It is interesting to trace the evolution of whole operon and its components across the different taxa. For example, in the genome Bordetella pertussis 18323 the damaged HK gene cannot code catalytic domain and remains present in the operon only as a pseudogene. In genus Ralstonia we detected operon only in some R. pickettii strains.

This species differs in chromosome number from others in the genus Ralstonia. Here, R. solanacearum has only one chromosome, R. mannitolilytica has two, and R. pickettii has three chromosomes, as do most representatives of the Burkholderia genus which are dangerous for CF patients and for patients of the department of reanimation and intensive therapy as nosocomial infection. One strain, R. pickettii 12J, had a conventional version of the three-component operon (Table 2) located on chromosome I. However, in the genome of R. pickettii DTP0602, three-component operon, has been found on chromosome II, indicating the possible translocation of a full-sized operon. The PBP structure of this strain has provided additional support for this suggestion. The PDP sequence had an additional fragment at its C-terminal end, which was identified as COG4733, phage-related protein, tail component [12].
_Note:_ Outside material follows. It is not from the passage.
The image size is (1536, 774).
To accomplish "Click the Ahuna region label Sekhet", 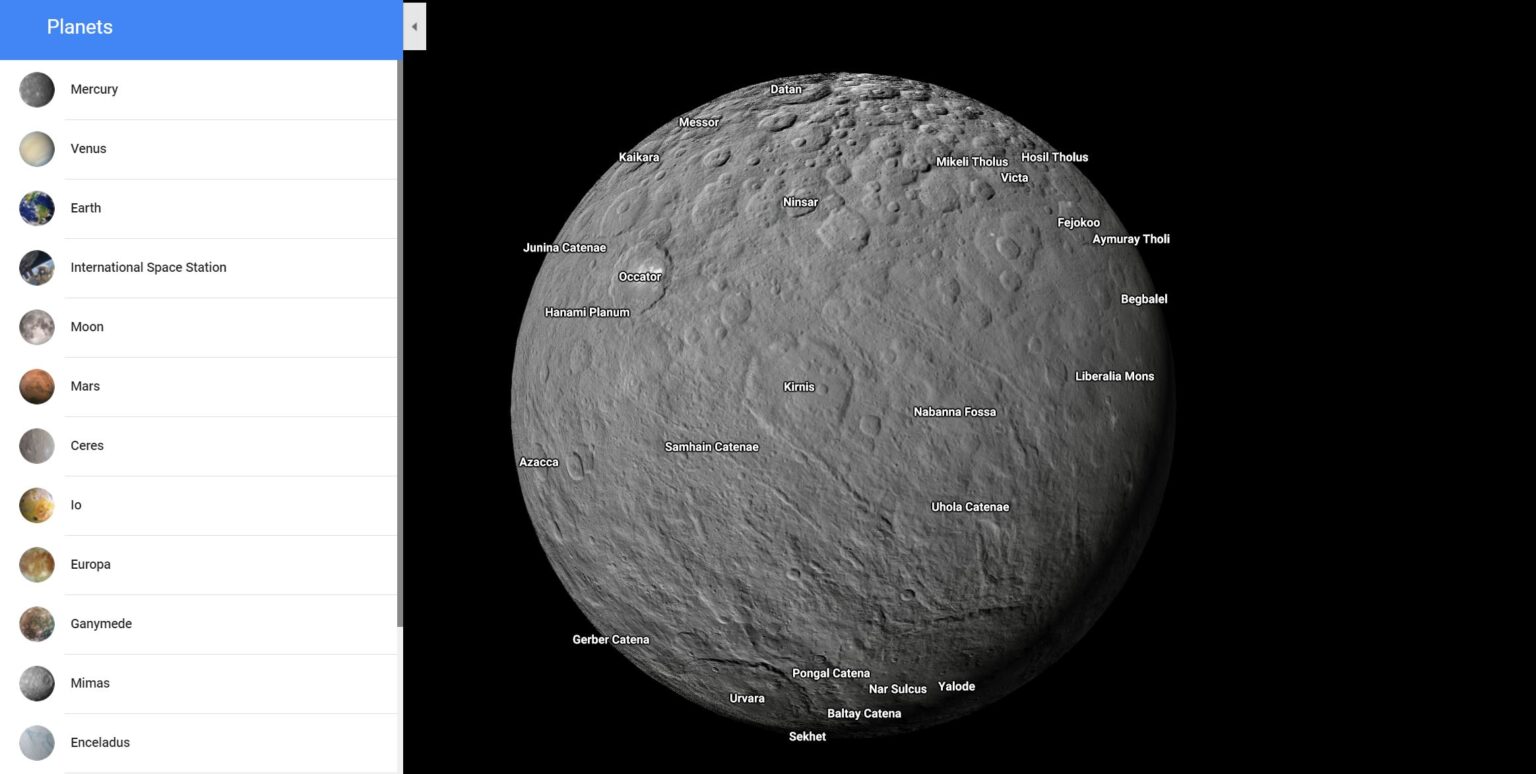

In the P. thiooxydans DSM 25325 genome, the two operon genes (PBP and HK) lie together on the same sense strand as usual, but the orthologous RR gene is duplicated 3′ and set in the reverse direction on the complementary DNA strand. This arrangement suggests complex recombination and translocation events.
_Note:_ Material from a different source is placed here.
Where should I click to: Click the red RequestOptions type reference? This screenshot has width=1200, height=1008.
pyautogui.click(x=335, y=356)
The Burkholderia species, L. mirabilis (Burkholderiaceae), and A. faecalis (Alcaligenaceae) have probably each independently gained an extra (fourth) operon component during their evolution. In contrast to the general similarity of RR, HK, and PBP between these operons, the extra component of the A. faecalis operon is an AraC family transcriptional regulator, while the fourth component of the L. mirabilis operon is a glutamyl-tRNA reductase [12]. The extra component of all other Burkholderia operons belongs to the DUF4136 superfamily, whose function is still unknown. The various functions of the fourth components may indicate that these operons have been recruited in different metabolic pathways, probably involving different signal perception and transduction functions depending on bacterial lifestyle. The presence of these components in operons from different phylogenetic lineages among Burkholderiaceae and Alcaligenaceae representatives also supports the view that these were gained by them rather than lost from all other phylogenetic lineages.

If the conventional version of the three-component operon has an ancient origin, then we can ask: How much genetic distinction has accumulated in operon genes during evolution along different phylogenetic lineages? To answer this question we analyzed the polypeptides encoded by a selection of these operons.

3.7. Analysis of the Sequence Diversity in Individual Operon Components

Our first proteins comparison was done at the level of domains identified by NCBI BLAST. Most RR proteins belonged to the CreB subfamily (Table 2) except for three strains: L. mirabilis with an RR of the BasR subfamily (PRK10643) and A. xylosoxidans NH44784-1996 plus A. insuavis AXX-A with RRs of the QseB subfamily (PRK10336). The second component, PBP, includes two domains LysM and FecR in most cases. Characteristics of the L. mirabilis and P. aeruginosa PBP components were discussed earlier in Section 3.6. The third component, HK, has an extracellular sensory CHASE2 domain (pfam05226) in all strains. However, the cytoplasmic domains are variable. The second sensor domain, PAS9, was replaced by PAS4 in six strains from different phylogenetic lineages and absent in L. mirabilis and in A. faecalis. The next two domains, forming multidomain of NtrB subfamily (COG3852) in BiofilmReg operon HK of LBP strain, belong in most cases to the BaeS subfamily (COG0642) even in genus Burkholderia (Table 2).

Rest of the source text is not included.